Stored items from a collection:
>>>
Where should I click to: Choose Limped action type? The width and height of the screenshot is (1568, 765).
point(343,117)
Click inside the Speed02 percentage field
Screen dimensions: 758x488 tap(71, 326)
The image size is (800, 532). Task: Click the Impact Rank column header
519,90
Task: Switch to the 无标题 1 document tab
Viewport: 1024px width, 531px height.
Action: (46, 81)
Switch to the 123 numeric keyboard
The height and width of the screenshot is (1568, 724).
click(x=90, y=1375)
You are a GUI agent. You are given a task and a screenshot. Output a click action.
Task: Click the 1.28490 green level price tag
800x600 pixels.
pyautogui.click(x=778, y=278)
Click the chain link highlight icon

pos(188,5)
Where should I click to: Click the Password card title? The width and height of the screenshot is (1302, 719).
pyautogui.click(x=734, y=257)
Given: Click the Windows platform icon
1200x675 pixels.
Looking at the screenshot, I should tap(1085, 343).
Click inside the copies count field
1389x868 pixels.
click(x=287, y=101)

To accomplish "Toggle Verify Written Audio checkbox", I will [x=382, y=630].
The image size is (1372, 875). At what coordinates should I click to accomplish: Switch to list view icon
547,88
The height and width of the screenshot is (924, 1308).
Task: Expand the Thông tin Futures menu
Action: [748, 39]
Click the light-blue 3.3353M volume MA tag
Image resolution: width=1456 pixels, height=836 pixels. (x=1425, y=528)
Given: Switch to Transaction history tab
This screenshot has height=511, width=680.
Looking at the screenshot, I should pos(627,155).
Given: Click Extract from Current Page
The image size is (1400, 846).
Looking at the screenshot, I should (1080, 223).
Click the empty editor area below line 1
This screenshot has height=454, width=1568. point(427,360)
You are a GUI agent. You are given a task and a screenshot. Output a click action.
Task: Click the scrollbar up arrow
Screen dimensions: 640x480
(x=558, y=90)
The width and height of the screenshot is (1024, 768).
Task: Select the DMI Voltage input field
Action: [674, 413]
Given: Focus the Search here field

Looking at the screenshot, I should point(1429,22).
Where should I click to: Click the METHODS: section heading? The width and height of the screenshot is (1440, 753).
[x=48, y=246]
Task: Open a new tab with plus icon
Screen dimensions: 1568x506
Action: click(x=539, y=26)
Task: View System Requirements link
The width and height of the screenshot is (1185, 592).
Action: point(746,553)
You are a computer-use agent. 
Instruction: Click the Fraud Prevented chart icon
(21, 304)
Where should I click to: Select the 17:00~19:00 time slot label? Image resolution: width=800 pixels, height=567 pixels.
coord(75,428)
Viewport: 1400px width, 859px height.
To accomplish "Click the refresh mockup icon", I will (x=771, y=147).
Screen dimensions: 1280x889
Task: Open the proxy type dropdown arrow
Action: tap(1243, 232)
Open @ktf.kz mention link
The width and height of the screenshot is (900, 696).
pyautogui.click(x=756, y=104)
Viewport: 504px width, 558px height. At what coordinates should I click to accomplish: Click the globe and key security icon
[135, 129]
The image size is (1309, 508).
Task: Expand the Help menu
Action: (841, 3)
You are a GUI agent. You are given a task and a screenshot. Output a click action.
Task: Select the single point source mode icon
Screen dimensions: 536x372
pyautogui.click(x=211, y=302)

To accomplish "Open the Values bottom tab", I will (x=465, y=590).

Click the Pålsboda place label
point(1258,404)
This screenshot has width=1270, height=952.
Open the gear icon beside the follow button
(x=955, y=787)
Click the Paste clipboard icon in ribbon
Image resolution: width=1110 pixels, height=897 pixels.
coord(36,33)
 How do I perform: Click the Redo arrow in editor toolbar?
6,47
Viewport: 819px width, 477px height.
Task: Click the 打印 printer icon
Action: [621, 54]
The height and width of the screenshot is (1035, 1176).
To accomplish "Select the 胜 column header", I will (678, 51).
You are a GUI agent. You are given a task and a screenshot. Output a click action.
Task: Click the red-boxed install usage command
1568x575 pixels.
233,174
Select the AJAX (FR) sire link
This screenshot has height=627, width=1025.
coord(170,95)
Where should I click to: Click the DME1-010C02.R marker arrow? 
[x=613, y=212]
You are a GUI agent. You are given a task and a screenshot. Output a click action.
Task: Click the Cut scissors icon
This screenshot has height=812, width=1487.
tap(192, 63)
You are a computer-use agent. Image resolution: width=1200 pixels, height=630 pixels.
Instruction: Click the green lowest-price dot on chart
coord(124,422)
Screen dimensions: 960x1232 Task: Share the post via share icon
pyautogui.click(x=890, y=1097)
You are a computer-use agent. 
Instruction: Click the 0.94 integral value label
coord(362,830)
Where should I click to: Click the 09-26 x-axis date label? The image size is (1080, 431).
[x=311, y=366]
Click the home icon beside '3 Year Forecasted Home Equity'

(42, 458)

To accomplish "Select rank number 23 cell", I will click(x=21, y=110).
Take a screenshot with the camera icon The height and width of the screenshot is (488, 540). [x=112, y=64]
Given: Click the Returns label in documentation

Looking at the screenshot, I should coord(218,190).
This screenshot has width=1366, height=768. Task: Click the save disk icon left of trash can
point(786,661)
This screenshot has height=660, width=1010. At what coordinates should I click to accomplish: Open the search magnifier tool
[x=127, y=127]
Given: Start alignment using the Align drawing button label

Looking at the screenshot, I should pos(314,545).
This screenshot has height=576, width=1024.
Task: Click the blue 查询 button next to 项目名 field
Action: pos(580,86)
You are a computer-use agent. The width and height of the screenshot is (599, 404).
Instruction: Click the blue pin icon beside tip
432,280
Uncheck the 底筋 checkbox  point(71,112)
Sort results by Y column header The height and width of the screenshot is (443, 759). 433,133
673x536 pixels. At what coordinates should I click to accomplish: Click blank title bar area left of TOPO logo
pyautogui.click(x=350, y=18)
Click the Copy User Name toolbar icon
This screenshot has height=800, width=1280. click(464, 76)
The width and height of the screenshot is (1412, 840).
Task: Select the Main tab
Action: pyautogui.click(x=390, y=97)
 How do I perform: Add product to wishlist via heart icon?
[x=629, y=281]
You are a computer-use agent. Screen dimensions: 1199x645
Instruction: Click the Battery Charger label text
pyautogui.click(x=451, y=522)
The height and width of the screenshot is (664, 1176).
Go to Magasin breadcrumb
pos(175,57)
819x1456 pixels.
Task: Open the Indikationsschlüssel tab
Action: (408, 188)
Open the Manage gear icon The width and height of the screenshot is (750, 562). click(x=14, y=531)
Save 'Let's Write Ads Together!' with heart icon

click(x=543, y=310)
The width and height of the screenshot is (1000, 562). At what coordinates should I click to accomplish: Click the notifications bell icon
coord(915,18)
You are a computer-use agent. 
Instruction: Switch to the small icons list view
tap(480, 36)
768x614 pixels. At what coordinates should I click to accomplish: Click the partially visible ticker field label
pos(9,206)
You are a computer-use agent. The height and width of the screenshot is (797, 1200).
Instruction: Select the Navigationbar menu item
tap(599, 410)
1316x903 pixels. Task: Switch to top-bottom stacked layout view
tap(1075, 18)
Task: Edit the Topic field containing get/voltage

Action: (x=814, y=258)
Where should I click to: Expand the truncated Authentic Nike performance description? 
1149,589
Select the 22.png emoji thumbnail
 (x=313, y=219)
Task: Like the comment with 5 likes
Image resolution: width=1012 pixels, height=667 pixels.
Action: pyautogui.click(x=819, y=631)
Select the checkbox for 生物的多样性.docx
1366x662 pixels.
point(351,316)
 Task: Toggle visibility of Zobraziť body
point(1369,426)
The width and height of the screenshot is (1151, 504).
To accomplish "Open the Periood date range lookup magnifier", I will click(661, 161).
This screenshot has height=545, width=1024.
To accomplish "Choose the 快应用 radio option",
<<<
How to complete this task: State how many lines in the entries hold "computer", please, with no other words.

Exercise response: 7